27年前、当時アラサーだった二人の出会いを仕組んでくれたのも彼女でしたし、結婚後も何かと気にかけてくれた恩人です。
弔問の帰り、ふと思い出話を始めると、当時のことが甦りました。
「あなた、次の日曜日、時間取れる?」
それは時代が平成にかわって5年ほど経ったころのことでした。
役場に勤めて10年ほど、中堅と呼ばれ始めた私の自宅に突然の電話が入りました。
電話の相手は、以前の部署の上司だったAさん(当時50代後半)です。
「え? 日曜ですか? いや、まあ、空いてはいますけど......」
「じゃあ、いいわね。うちの課のイベントが文化センターであるから、手伝ってほしいの」
「は? あの、僕は今は税務課なんですけど......」
「そんなこと知ってるわよ。私が都合がつかなくなったから、個人的なお願いなの。日曜日、9時に文化センターよ。よ、ろ、し、く」
ぶしつけで強引なのは以前の通りでしたが、まさか異動してもこき使われるとは、と辟易しました。
しかし、世話になった方なので無視もできませんでした。
「ああ、体のいい休日出勤じゃんか、しかもボランティアかよ、トホホ」
そんなことを思いながら日曜日を迎えました。
「色男さんですか? 今日はありがとうございます。よろしくお願いいたします」
深々とお辞儀をして迎えてくれたのが、当時、Aさんの下で働いていた妻でした。
「助かります。一人でブースを回せる自信がなかったもので」
「まあ、昔取った杵柄ですから、お役に立てるといいんですけどね」
「ありがとうございます!」
はきはきとして印象のよい女性だなと思いました。
謙遜していましたが、結局は一人できちんとブース運営をこなし、私は本当に助っ人程度でした。
「助かりました。

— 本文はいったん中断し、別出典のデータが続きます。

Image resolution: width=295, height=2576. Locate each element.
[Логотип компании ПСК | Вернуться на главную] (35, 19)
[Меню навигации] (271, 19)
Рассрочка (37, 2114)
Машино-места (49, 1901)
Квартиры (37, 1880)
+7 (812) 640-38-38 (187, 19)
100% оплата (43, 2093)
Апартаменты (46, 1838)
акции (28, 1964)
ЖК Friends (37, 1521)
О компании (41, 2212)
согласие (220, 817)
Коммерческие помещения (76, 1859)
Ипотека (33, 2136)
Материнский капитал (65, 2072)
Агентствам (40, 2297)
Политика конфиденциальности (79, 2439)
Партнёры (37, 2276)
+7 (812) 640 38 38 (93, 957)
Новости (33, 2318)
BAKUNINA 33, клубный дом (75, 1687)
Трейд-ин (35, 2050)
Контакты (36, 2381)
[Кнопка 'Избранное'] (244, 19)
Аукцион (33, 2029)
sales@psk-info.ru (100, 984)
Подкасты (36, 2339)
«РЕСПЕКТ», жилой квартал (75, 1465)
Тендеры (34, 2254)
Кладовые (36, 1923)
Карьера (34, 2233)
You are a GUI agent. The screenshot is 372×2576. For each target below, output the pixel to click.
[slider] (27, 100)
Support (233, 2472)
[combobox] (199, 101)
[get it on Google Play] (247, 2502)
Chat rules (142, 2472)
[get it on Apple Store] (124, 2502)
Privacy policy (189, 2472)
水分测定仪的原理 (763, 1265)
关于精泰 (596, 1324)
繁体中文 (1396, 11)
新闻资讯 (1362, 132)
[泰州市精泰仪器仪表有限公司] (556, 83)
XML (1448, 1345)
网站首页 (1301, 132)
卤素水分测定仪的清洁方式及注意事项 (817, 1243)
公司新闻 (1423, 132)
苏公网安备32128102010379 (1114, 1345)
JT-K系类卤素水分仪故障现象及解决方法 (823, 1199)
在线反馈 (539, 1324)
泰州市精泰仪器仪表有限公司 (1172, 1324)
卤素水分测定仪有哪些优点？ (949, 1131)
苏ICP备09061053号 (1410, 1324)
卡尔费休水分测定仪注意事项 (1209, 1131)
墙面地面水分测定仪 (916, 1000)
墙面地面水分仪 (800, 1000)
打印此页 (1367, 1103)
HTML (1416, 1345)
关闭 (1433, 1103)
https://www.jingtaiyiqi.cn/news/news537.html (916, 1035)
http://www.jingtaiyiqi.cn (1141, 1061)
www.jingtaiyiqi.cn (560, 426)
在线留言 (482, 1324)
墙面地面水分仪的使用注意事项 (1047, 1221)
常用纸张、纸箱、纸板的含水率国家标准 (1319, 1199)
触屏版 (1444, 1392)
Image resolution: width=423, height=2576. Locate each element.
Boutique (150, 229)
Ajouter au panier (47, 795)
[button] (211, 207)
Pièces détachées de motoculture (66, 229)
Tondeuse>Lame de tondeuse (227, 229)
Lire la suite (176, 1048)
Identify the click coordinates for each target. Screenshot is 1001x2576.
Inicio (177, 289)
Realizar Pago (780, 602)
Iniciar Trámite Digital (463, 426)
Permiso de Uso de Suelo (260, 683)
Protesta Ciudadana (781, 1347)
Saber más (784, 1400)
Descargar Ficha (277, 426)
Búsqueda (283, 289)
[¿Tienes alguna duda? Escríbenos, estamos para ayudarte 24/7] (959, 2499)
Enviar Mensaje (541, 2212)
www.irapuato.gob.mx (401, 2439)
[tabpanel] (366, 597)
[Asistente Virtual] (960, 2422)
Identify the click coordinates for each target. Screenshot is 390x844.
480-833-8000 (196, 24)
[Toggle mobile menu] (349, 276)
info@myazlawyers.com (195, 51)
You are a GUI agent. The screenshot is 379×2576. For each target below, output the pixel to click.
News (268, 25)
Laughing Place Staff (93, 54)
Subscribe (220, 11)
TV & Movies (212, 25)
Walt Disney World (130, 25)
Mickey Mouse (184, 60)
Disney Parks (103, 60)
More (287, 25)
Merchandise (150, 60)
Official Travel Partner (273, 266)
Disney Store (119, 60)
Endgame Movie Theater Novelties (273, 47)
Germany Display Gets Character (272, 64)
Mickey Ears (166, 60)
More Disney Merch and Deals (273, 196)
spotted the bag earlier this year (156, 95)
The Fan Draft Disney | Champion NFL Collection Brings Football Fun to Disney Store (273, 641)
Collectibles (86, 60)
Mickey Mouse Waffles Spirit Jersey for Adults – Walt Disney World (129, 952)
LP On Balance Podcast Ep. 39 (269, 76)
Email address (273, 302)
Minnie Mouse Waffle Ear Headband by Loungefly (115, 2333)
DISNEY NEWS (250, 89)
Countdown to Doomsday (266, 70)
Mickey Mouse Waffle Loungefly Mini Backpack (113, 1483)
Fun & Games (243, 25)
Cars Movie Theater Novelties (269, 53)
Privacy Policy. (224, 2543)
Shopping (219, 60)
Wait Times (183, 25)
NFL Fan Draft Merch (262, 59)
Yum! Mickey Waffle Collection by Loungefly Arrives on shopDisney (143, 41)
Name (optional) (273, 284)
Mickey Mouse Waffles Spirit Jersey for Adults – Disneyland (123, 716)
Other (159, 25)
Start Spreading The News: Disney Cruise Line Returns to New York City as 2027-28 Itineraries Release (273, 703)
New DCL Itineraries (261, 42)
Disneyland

さすがは色男さんですね、課長からお話を伺ってました」
「いや、あなたも素晴らしいですよ。僕はいらなかったようだ」
「そんなことありません。心強かったです」
その日の夜、またAさんから電話がありました。
「お疲れさま。さすがあなたね。うまくやってくれたそうね」
「いや、担当の女性、堂に入ったもので、僕は不要でしたよ」
「でしょ? いい子なのよね......どう、気に入った?」
「へ?」
どうやら見合いということだったようです。
何となく断り切れずに付き合い始め、結果、ゴールインしました。
「無理やり見合いだったものなあ、お互い」
私がそう言うと、妻は何やら言いたげな様子です。
「まあ、君も断り切れなかったんだろ」
すると我慢しきれないように「実はね......」と話し始めました。
「あれ、私が頼んだみたいなものなの」
「は? どういうこと?」
「私、転職で役場に入ったじゃない? もう30近かったし、いい人いないかなあって思ってたのよ」
「で、Aさんに紹介してもらったってこと?」
「そうじゃなくて、あなたが窓口でお年寄りに丁寧に説明してるところを見かけて、あ、素敵な人だな、って思って、上司に聞いてみたわけよ。あの税務課の方、知ってますか? って」
「そしたら、元はこの課にいて、去年までは部下だった...って聞いた?」
「そういうこと! で、彼女からあなたがすごく優しくて、気の利く人だって教えてもらって......」
「いや、照れるね」
「ふふ、で、じゃあセッティングしてあげる...ってわけ!」
無理やり見合いでお互い断り切れず、と思っていたのは、私の方だけだったようです。
それを最後まで言わないとは......Aさんにはやっぱり敵わないな。